Time to revisit data retention?

Written By

feyo sickinghe Module
Feyo Sickinghe

Of Counsel
Netherlands

I am a Principal Regulatory Counsel in our Regulatory & Public Affairs practice in the Netherlands and Brussels. I have a focus on tech and comms and digital markets regulation, drawing on in-depth business knowledge and extensive experience in TMT and public administration.

The European Commission received over 5,000 responses to its recent call for evidence for an impact assessment with regard to the role of data retention rules at EU level. Many of the responses to the consultation, which closed on 18 June, strongly opposed the Commission’s initiative to reboot data retention obligations. This illustrates that data retention is a hot topic that gets wide attention across the market, civil rights organisations and EU citizens.

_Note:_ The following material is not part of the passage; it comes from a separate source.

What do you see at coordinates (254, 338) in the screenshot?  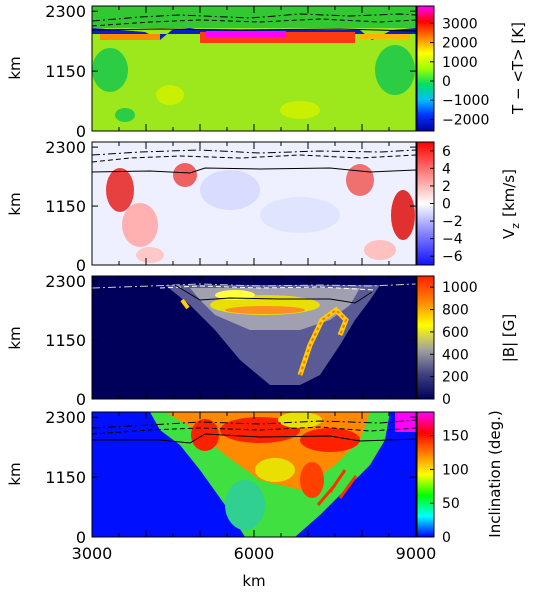 I see `heatmap-field` at bounding box center [254, 338].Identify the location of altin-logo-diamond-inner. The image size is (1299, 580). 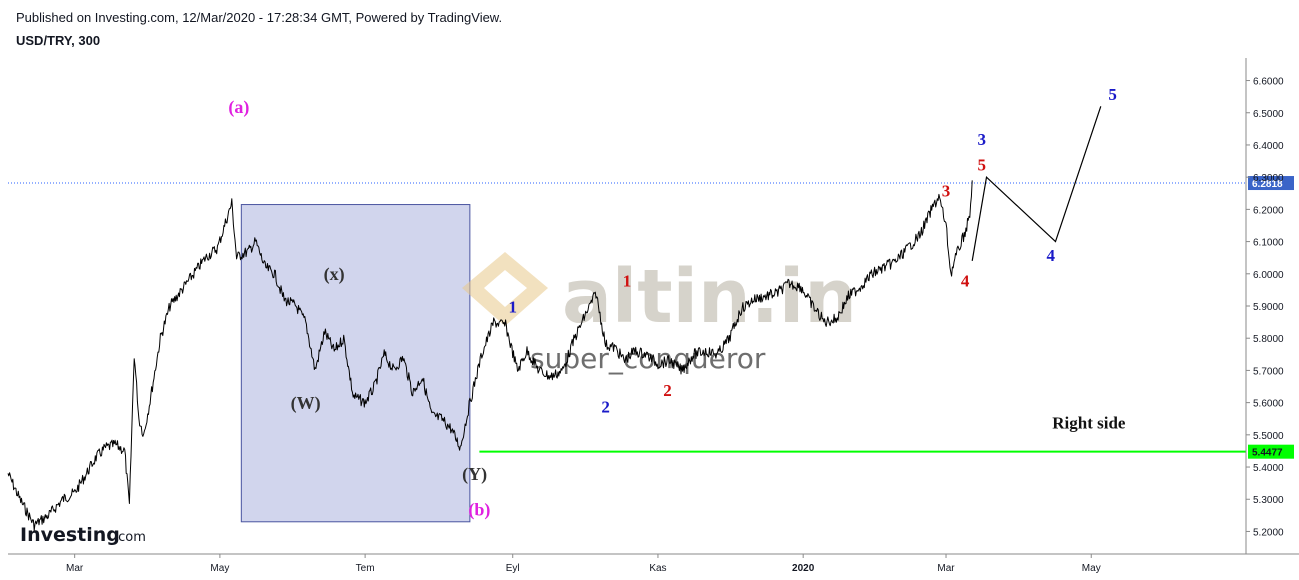
(506, 288).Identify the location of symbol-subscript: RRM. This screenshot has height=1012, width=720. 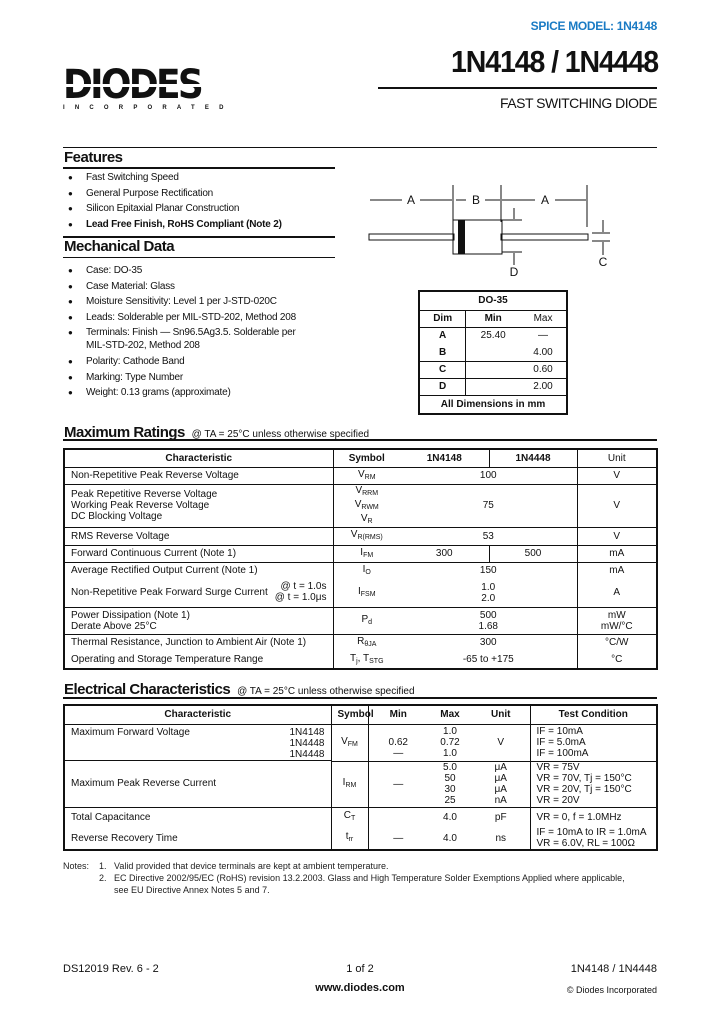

According to the Commission, certain metadata processed by service providers are needed to effectively fight crime. Since no EU-wide legal framework exists requiring providers to retain metadata for a reasonable and limited period of time for criminal proceedings, data may no longer exist by the time authorities request them. The lack of harmonised data retention rules for key categories of data was identified by the police, prosecution services and judicial authorities as a substantial challenge for national criminal proceedings in crimes happening both online and offline and hampers cross-border cooperation across the EU. In the Commission’s view, the current divergences between EU Member States’ laws governing the retention of data can hamper criminal proceedings and affect service providers operating across the EU.

To recall, in 2006, the European Union adopted the Data Retention Directive. It required EU Member States to retain telecommunications data for a minimum of six months and up to two years. This data included details such as IP addresses, time of use and other metadata related to phone calls, emails and text messages.

On April 8, 2014, the European Court of Justice (CJEU) declared the Directive invalid. The Court ruled that the Directive violated the EU Charter of Fundamental Rights, particularly the right to privacy, as it mandated blanket data collection without sufficient safeguards. The Commission is now seeking ways to re-introduce harmonised data retention obligations.

The overall objective of the Commission’s proposed initiative is to ensure the availability of certain categories of non-content data for the purpose of carrying out successful criminal investigations and prosecutions, while respecting and safeguarding EU standards for the protection of fundamental rights, preserving cybersecurity and the integrity of the EU Market.

To achieve this, the Commission will consider and assess different options. These include:

  • Soft law measures to enhance cooperation between public authorities and electronic communication service providers, both number dependent and number independent, such as common standards at EU level for data categorisation, forms for requesting and providing data, guidelines on minimum retention periods on subscribers’ and IP addresses/w timestamp, voluntary cooperation; and
  • Legislative measures setting mandatory requirements for all service providers covered by the European Electronic Communication Code (EECC) for the retention of and access to non-content data in compliance with existing case law of the Court of Justice of the European Union. Different legislative solutions might be designed depending on the non-content data to be retained in conjunction with the crime to be pursued.

In any case, the Commission will need to take due notice of the decision of the CJEU ruling of 8 April 2014 with regards to data retention vis-a-vis the EU Charter of Fundamental Rights, particularly the right to privacy. In this context, the Commission is advocating that “Retaining metadata with purpose and restraint can become a cornerstone of proactive cybersecurity. It can help protect not only institutions but also the everyday citizen.” Nevertheless, many EU-citizens have strongly voiced privacy concerns.

Next steps

The European Commission will decide on what it regards as the most appropriate option during the impact assessment, based on the evidence collected, the consultation of stakeholders and after comparing the different options. The impact assessment is announced for the first quarter of 2026.